━━━━━ Recorded data
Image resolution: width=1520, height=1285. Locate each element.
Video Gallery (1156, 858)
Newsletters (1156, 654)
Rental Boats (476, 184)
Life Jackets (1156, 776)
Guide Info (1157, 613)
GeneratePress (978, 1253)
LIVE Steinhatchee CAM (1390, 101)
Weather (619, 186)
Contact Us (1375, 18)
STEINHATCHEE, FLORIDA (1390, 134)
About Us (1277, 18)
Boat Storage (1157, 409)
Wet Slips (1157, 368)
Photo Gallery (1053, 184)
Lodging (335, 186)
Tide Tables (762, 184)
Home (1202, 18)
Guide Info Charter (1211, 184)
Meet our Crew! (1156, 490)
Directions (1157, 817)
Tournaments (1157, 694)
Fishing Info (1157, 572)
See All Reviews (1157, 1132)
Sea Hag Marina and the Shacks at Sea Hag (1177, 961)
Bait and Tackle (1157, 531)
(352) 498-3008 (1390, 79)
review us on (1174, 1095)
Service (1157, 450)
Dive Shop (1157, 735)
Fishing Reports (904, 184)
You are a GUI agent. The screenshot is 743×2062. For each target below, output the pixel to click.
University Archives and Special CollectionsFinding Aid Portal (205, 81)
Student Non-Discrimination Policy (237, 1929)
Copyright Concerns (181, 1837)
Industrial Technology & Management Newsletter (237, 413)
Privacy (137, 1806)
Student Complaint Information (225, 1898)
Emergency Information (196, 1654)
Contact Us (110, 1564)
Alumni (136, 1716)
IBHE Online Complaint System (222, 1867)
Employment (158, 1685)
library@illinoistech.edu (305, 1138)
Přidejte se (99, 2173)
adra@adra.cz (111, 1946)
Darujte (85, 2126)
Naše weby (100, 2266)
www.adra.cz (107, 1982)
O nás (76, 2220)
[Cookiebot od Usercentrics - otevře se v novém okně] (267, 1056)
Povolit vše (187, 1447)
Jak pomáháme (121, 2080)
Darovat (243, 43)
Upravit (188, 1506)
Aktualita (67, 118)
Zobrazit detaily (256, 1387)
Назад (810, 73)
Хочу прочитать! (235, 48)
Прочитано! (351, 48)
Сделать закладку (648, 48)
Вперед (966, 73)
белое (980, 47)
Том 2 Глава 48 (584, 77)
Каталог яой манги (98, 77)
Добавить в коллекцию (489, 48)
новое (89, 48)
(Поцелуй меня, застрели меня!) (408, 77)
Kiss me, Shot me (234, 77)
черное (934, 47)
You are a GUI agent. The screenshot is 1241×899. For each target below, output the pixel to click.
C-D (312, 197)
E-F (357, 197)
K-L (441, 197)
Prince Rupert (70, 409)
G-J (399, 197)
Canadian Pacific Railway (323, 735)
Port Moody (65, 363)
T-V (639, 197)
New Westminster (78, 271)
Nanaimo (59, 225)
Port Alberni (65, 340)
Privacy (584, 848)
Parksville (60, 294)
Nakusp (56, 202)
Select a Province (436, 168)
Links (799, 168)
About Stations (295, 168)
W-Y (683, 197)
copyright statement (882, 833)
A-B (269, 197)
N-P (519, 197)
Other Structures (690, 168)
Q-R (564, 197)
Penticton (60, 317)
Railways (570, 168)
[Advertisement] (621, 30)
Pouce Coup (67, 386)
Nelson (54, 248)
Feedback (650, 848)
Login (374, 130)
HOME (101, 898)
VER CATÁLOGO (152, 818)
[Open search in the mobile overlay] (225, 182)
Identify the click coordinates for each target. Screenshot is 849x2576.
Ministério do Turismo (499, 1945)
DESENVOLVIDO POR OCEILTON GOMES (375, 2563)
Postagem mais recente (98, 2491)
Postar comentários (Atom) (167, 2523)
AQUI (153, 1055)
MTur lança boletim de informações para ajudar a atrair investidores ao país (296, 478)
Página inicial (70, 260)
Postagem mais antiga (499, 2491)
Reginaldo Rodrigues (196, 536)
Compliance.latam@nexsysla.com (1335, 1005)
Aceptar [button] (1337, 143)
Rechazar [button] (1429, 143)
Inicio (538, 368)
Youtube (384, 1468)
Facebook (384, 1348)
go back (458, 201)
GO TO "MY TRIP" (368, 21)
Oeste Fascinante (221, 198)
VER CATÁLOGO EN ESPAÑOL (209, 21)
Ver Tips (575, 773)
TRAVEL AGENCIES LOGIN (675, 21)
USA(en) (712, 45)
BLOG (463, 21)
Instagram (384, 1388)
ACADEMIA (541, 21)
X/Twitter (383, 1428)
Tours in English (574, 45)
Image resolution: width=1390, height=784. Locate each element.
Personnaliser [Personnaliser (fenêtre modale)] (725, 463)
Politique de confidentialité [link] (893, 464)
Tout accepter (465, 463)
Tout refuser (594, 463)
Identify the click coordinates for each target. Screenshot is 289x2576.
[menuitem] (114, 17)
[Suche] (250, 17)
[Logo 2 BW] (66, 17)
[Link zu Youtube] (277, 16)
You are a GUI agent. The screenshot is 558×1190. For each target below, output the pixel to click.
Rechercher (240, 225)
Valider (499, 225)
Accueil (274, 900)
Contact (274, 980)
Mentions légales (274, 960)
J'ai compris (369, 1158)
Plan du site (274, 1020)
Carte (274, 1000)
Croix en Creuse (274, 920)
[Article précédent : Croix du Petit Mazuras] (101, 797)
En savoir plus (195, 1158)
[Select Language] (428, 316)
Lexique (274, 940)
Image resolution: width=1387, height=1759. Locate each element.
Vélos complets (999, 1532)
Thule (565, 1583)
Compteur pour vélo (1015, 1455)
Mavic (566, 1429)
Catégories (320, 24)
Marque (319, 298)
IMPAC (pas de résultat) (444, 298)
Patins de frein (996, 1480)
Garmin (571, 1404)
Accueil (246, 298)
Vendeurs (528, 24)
━━━━━━━━━━
### Challenge
Copy out every one of the rows above word for word, changing nothing.

### Task output
Image resolution: width=1520, height=1285. Locate each element.
Video Gallery (1156, 858)
Newsletters (1156, 654)
Rental Boats (476, 184)
Life Jackets (1156, 776)
Guide Info (1157, 613)
GeneratePress (978, 1253)
LIVE Steinhatchee CAM (1390, 101)
Weather (619, 186)
Contact Us (1375, 18)
STEINHATCHEE, FLORIDA (1390, 134)
About Us (1277, 18)
Boat Storage (1157, 409)
Wet Slips (1157, 368)
Photo Gallery (1053, 184)
Lodging (335, 186)
Tide Tables (762, 184)
Home (1202, 18)
Guide Info Charter (1211, 184)
Meet our Crew! (1156, 490)
Directions (1157, 817)
Tournaments (1157, 694)
Fishing Info (1157, 572)
See All Reviews (1157, 1132)
Sea Hag Marina and the Shacks at Sea Hag (1177, 961)
Bait and Tackle (1157, 531)
(352) 498-3008 (1390, 79)
review us on (1174, 1095)
Service (1157, 450)
Dive Shop (1157, 735)
Fishing Reports (904, 184)
You are a GUI agent. The screenshot is 743×2062. For each target below, output the pixel to click.
University Archives and Special CollectionsFinding Aid Portal (205, 81)
Student Non-Discrimination Policy (237, 1929)
Copyright Concerns (181, 1837)
Industrial Technology & Management Newsletter (237, 413)
Privacy (137, 1806)
Student Complaint Information (225, 1898)
Emergency Information (196, 1654)
Contact Us (110, 1564)
Alumni (136, 1716)
IBHE Online Complaint System (222, 1867)
Employment (158, 1685)
library@illinoistech.edu (305, 1138)
Přidejte se (99, 2173)
adra@adra.cz (111, 1946)
Darujte (85, 2126)
Naše weby (100, 2266)
www.adra.cz (107, 1982)
O nás (76, 2220)
[Cookiebot od Usercentrics - otevře se v novém okně] (267, 1056)
Povolit vše (187, 1447)
Jak pomáháme (121, 2080)
Darovat (243, 43)
Upravit (188, 1506)
Aktualita (67, 118)
Zobrazit detaily (256, 1387)
Назад (810, 73)
Хочу прочитать! (235, 48)
Прочитано! (351, 48)
Сделать закладку (648, 48)
Вперед (966, 73)
белое (980, 47)
Том 2 Глава 48 (584, 77)
Каталог яой манги (98, 77)
Добавить в коллекцию (489, 48)
новое (89, 48)
(Поцелуй меня, застрели меня!) (408, 77)
Kiss me, Shot me (234, 77)
черное (934, 47)
You are a GUI agent. The screenshot is 1241×899. For each target below, output the pixel to click.
C-D (312, 197)
E-F (357, 197)
K-L (441, 197)
Prince Rupert (70, 409)
G-J (399, 197)
Canadian Pacific Railway (323, 735)
Port Moody (65, 363)
T-V (639, 197)
New Westminster (78, 271)
Nanaimo (59, 225)
Port Alberni (65, 340)
Privacy (584, 848)
Parksville (60, 294)
Nakusp (56, 202)
Select a Province (436, 168)
Links (799, 168)
About Stations (295, 168)
W-Y (683, 197)
copyright statement (882, 833)
A-B (269, 197)
N-P (519, 197)
Other Structures (690, 168)
Q-R (564, 197)
Penticton (60, 317)
Railways (570, 168)
[Advertisement] (621, 30)
Pouce Coup (67, 386)
Nelson (54, 248)
Feedback (650, 848)
Login (374, 130)
HOME (101, 898)
VER CATÁLOGO (152, 818)
[Open search in the mobile overlay] (225, 182)
Identify the click coordinates for each target. Screenshot is 849x2576.
Ministério do Turismo (499, 1945)
DESENVOLVIDO POR OCEILTON GOMES (375, 2563)
Postagem mais recente (98, 2491)
Postar comentários (Atom) (167, 2523)
AQUI (153, 1055)
MTur lança boletim de informações para ajudar a atrair investidores ao país (296, 478)
Página inicial (70, 260)
Postagem mais antiga (499, 2491)
Reginaldo Rodrigues (196, 536)
Compliance.latam@nexsysla.com (1335, 1005)
Aceptar [button] (1337, 143)
Rechazar [button] (1429, 143)
Inicio (538, 368)
Youtube (384, 1468)
Facebook (384, 1348)
go back (458, 201)
GO TO "MY TRIP" (368, 21)
Oeste Fascinante (221, 198)
VER CATÁLOGO EN ESPAÑOL (209, 21)
Ver Tips (575, 773)
TRAVEL AGENCIES LOGIN (675, 21)
USA(en) (712, 45)
BLOG (463, 21)
Instagram (384, 1388)
ACADEMIA (541, 21)
X/Twitter (383, 1428)
Tours in English (574, 45)
Image resolution: width=1390, height=784. Locate each element.
Personnaliser [Personnaliser (fenêtre modale)] (725, 463)
Politique de confidentialité [link] (893, 464)
Tout accepter (465, 463)
Tout refuser (594, 463)
Identify the click coordinates for each target. Screenshot is 289x2576.
[menuitem] (114, 17)
[Suche] (250, 17)
[Logo 2 BW] (66, 17)
[Link zu Youtube] (277, 16)
You are a GUI agent. The screenshot is 558×1190. For each target below, output the pixel to click.
Rechercher (240, 225)
Valider (499, 225)
Accueil (274, 900)
Contact (274, 980)
Mentions légales (274, 960)
J'ai compris (369, 1158)
Plan du site (274, 1020)
Carte (274, 1000)
Croix en Creuse (274, 920)
[Article précédent : Croix du Petit Mazuras] (101, 797)
En savoir plus (195, 1158)
[Select Language] (428, 316)
Lexique (274, 940)
Image resolution: width=1387, height=1759. Locate each element.
Vélos complets (999, 1532)
Thule (565, 1583)
Compteur pour vélo (1015, 1455)
Mavic (566, 1429)
Catégories (320, 24)
Marque (319, 298)
IMPAC (pas de résultat) (444, 298)
Patins de frein (996, 1480)
Garmin (571, 1404)
Accueil (246, 298)
Vendeurs (528, 24)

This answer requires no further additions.